→ **What to do**: Taking the line that contains "Screen dimensions: 453x600" as the start and the last line of the data as the end, repeat exactly every line in that span, but no pictures.

Saved entries
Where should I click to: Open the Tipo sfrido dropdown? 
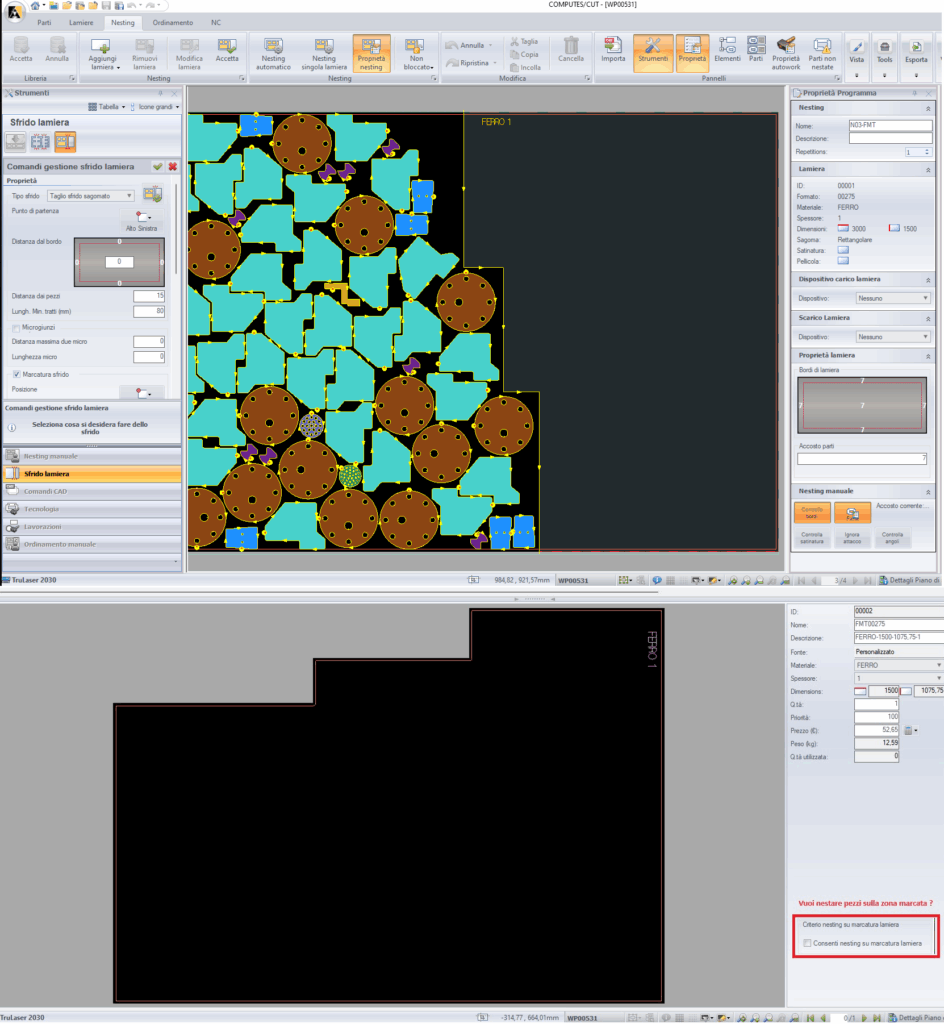tap(91, 196)
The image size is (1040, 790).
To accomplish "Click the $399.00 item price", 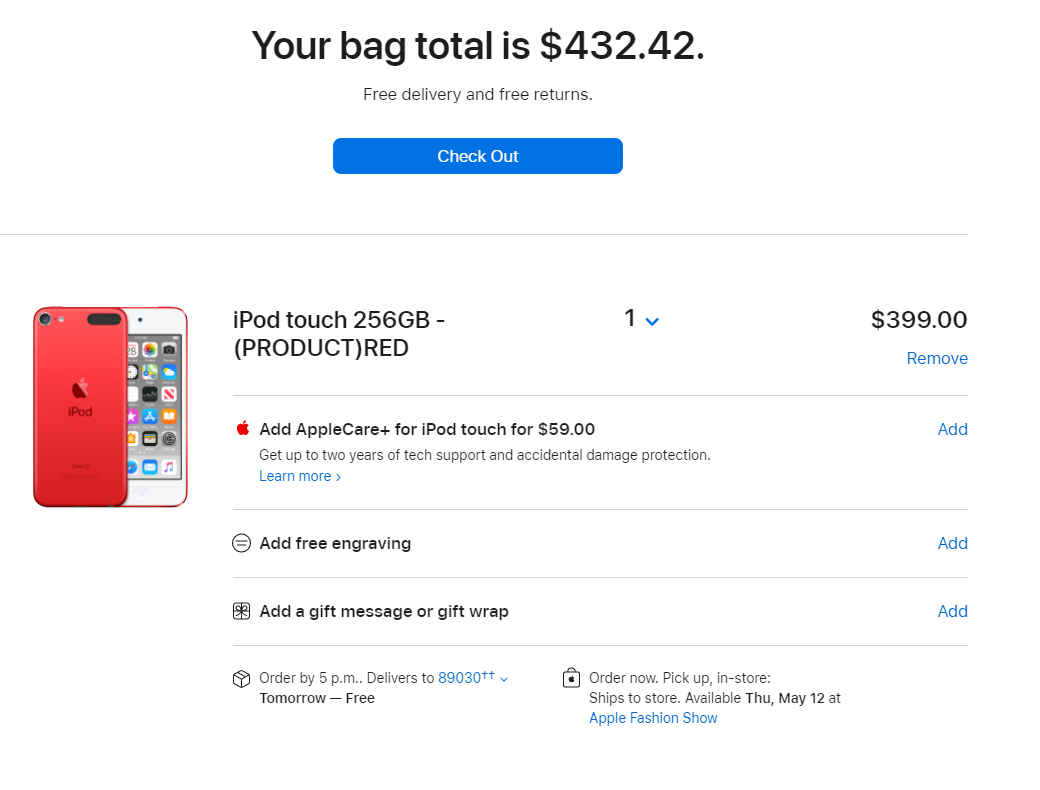I will pyautogui.click(x=919, y=320).
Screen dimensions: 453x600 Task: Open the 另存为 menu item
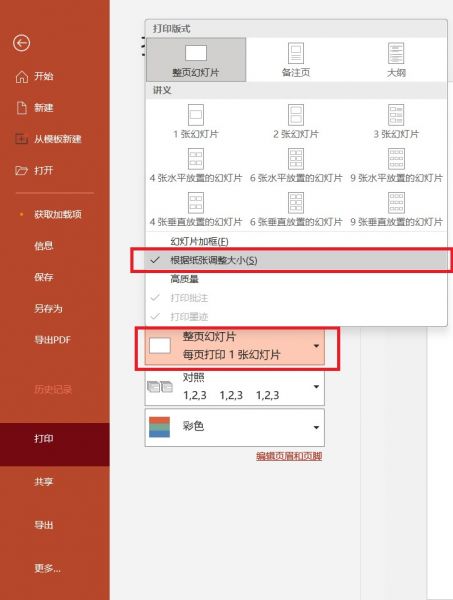pos(48,308)
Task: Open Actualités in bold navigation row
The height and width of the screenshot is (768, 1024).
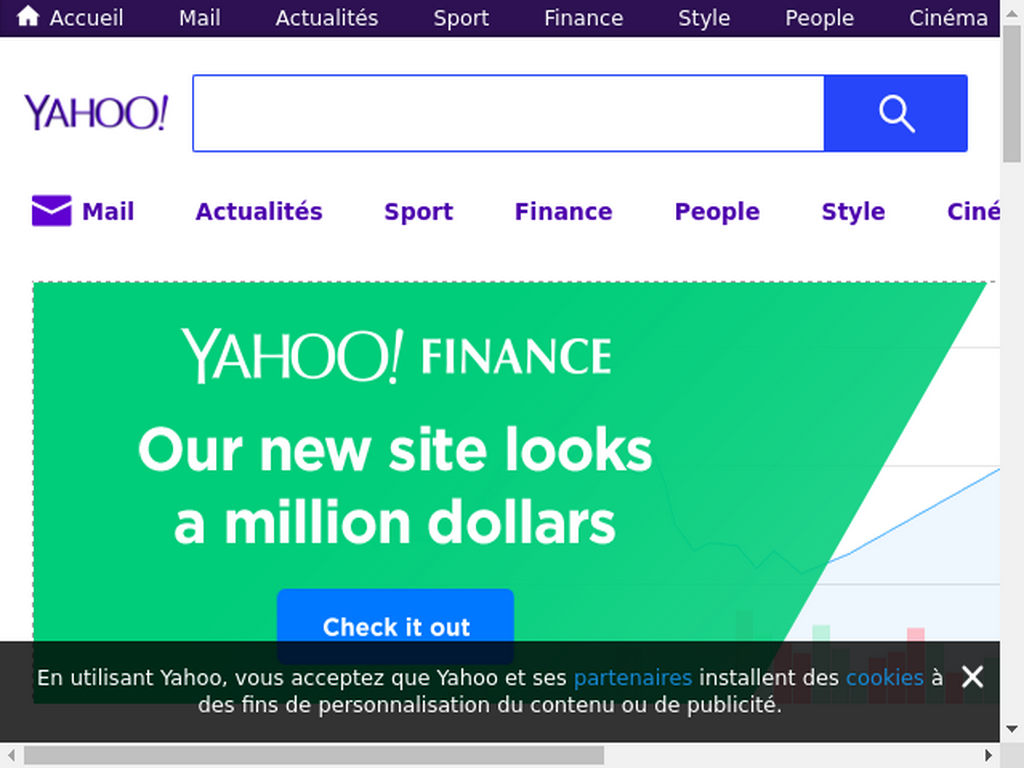Action: point(259,212)
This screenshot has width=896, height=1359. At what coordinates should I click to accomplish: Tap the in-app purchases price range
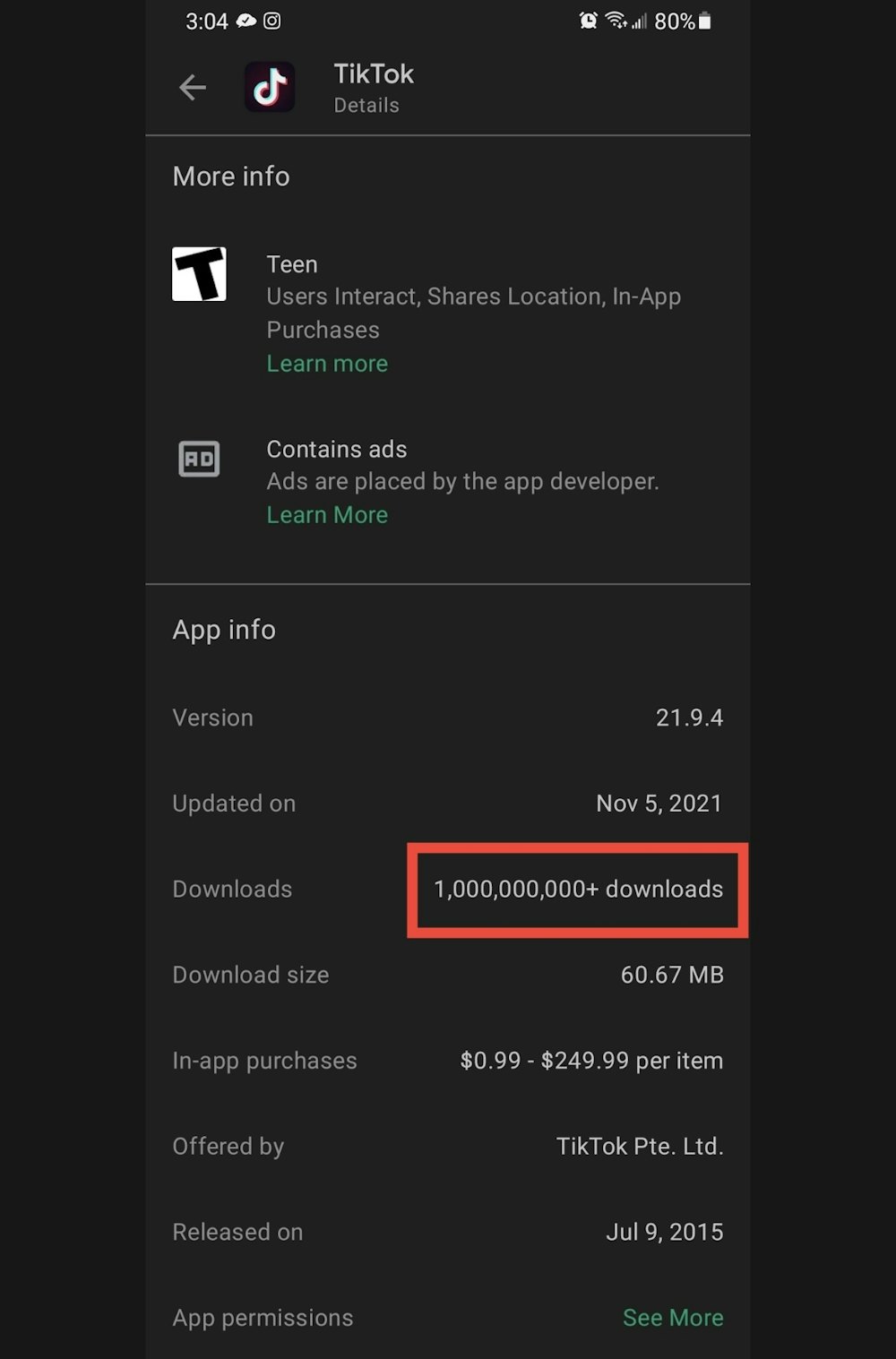click(591, 1061)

→ **Exercise response**:
Screen dimensions: 453x600 Task: Open the 另存为 menu item
pos(48,308)
Task: Open Actualités in bold navigation row
The height and width of the screenshot is (768, 1024).
Action: point(259,212)
This screenshot has width=896, height=1359. At what coordinates should I click to accomplish: Tap the in-app purchases price range
click(591, 1061)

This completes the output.